Lesson 3 - GPU Observability¶
Get the code to run this lab
The commands on this page come from the repository, not the website. Clone it and enter this lesson's folder: git clone https://github.com/ld-singh/ai-factory-ops-lab && cd ai-factory-ops-lab/portfolio-lab/03-observability. Browse this lesson on GitHub
Course home: AI Factory Operations Lab · Previous: Lesson 2 - Slurm GPU Platform · Next: Lesson 4 - Inference Serving
✅ STATUS: RUNNABLE. One self-contained lab.
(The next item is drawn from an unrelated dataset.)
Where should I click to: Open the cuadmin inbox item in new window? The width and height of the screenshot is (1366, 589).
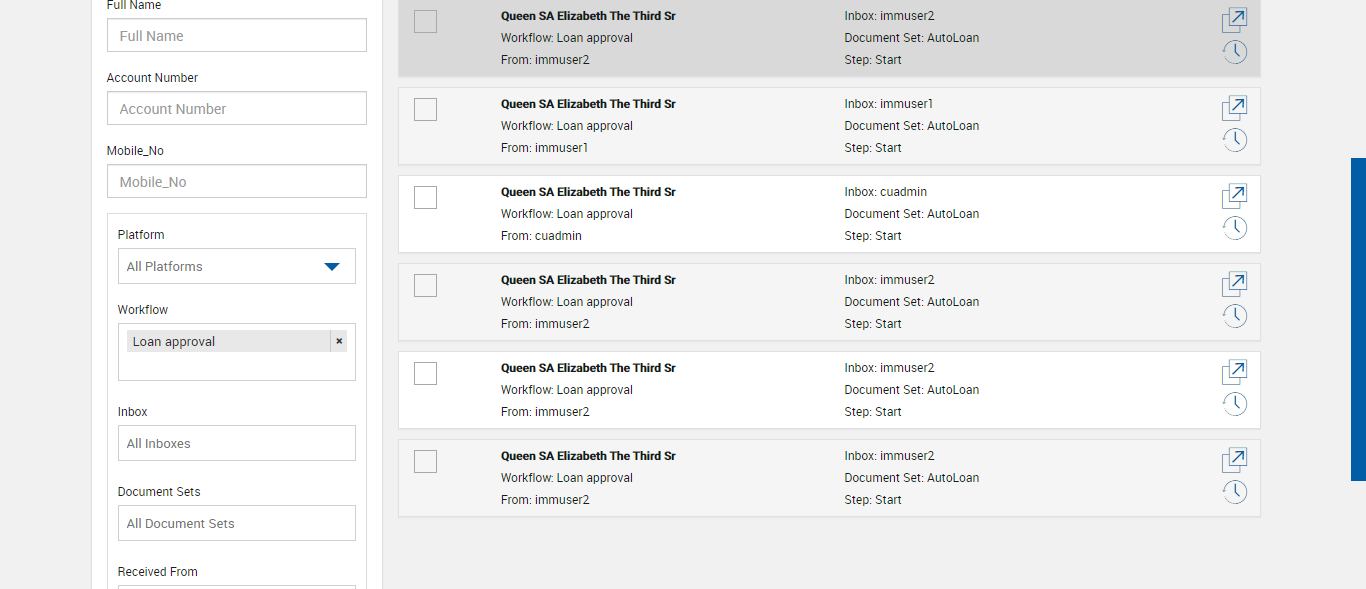tap(1235, 196)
You stand up a real Prometheus/Grafana stack, point it at a synthetic DCGM exporter (no GPU), import two dashboards, then trip the alerts on purpose and watch each one point at its runbook. Validated end to end. The metric names are the real DCGM Exporter field names; only the values are synthetic.
You've scheduled GPU work under both Kubernetes (Lesson 1) and Slurm (Lesson 2). Now you make a fleet observable - so you can see utilization, catch problems before users do, and back every alert with a runbook. You'll build the whole pipeline (scrape → dashboard → alert → runbook) without owning a GPU.
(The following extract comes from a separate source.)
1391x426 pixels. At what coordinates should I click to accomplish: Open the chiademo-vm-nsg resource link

🧭 Mode: 🟦 Simulation. 💰 Cost: free. ⏱️ Time: ~20 minutes.
💡 Why you can build this before owning a GPU: dashboards and alert rules are just
queries and thresholds - they're correct or not regardless of whether the numbers
underneath are real. So you design and validate the pipeline on synthetic metrics
here, then point the exact same pipeline at real DCGM data in
Lesson 6. Dashboards built on
synthetic metrics are labelled [DESIGN]; real telemetry evidence comes from Lesson 6
hardware only.
Before you start¶
You need the Phase 1 kind cluster running (everything here installs on top of it):
That's the only prerequisite. No GPU, no cloud, no image build.
The walkthrough (five steps)¶
Run these in order. Each step says what you're doing and what to look for before moving on.
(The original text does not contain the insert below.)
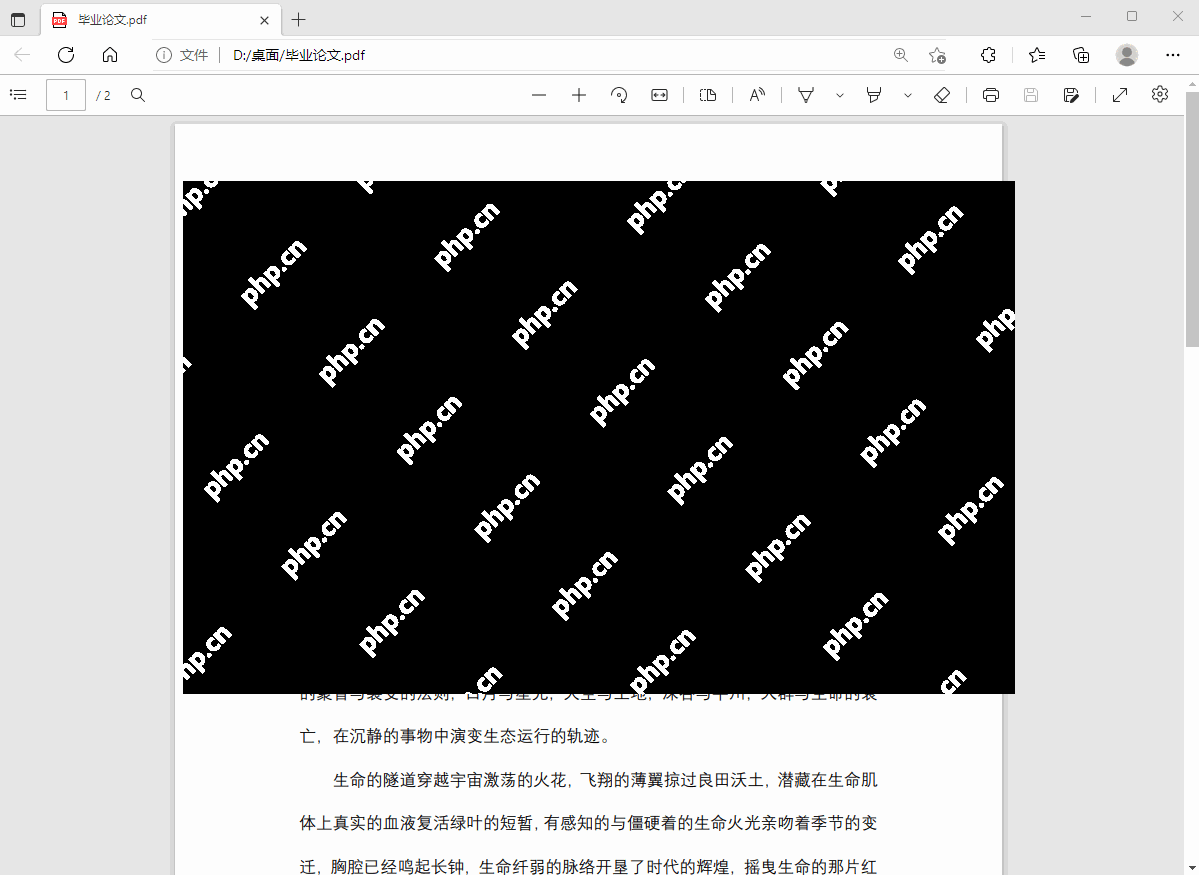Zoom out the document view
The image size is (1199, 875).
pyautogui.click(x=539, y=94)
Step 1 - Stand up the monitoring stack¶
This one command installs everything: the kube-prometheus-stack (Prometheus + Grafana + Alertmanager + kube-state-metrics) via Helm, the synthetic DCGM exporter (more on it in Step 2), a ServiceMonitor that tells Prometheus to scrape it, six alert rules, and two Grafana dashboards. First run pulls a few images, so give it a couple of minutes.
✅ Look for: the script ends with ==> Done. and prints the two port-forward
commands. The exporter pod is Running:
Step 2 - Meet the synthetic exporter (what's feeding the dashboards)¶
The data source is fake-dcgm-exporter/app.py - a small
Python app that serves Prometheus metrics with the exact field names and labels of
NVIDIA's real DCGM Exporter (DCGM_FI_DEV_*,
DCGM_FI_PROF_*), but every value is fabricated. It's deployed straight from a ConfigMap
on a stock python image - no build, no registry.
It exposes a four-GPU fleet with deliberately interesting personalities, so the dashboards and alerts have something real-looking to show:
| GPU | Model | Persona | Why it's here |
|---|---|---|---|
| 0, 1 | A100 | busy | high SM-active - the normal, healthy case |
| 2 | H100 | spiky | oscillates idle↔full - exercises the time-series panels |
| 3 | L40S | idle | memory allocated, ~0 SM-active - the "money fire" the idle dashboard hunts |
You can look at the raw metrics yourself. Either inspect the live pod's output, or run the app standalone:
# standalone, on your laptop - no cluster needed. Run from the repo root
# (same place you run the make targets):
PORT=9400 python3 portfolio-lab/03-observability/fake-dcgm-exporter/app.py &
curl -s localhost:9400/metrics | grep DCGM_FI_PROF_SM_ACTIVE
✅ Look for: one DCGM_FI_PROF_SM_ACTIVE series per GPU, with GPU 3 (the L40S)
sitting near zero. That stranded GPU is the whole point of the idle dashboard later.
Step 3 - Open Prometheus and Grafana¶
In two terminals (or background them), forward the UIs:
kubectl -n monitoring port-forward svc/kube-prometheus-stack-grafana 3000:80 # → http://localhost:3000 (admin / admin)
kubectl -n monitoring port-forward svc/kube-prometheus-stack-prometheus 9090:9090 # → http://localhost:9090
In Prometheus (localhost:9090): go to Status → Targets and confirm the
fake-dcgm-exporter target is UP. Then run a query - paste DCGM_FI_PROF_SM_ACTIVE
into the expression bar and hit Execute; you should get one series per GPU.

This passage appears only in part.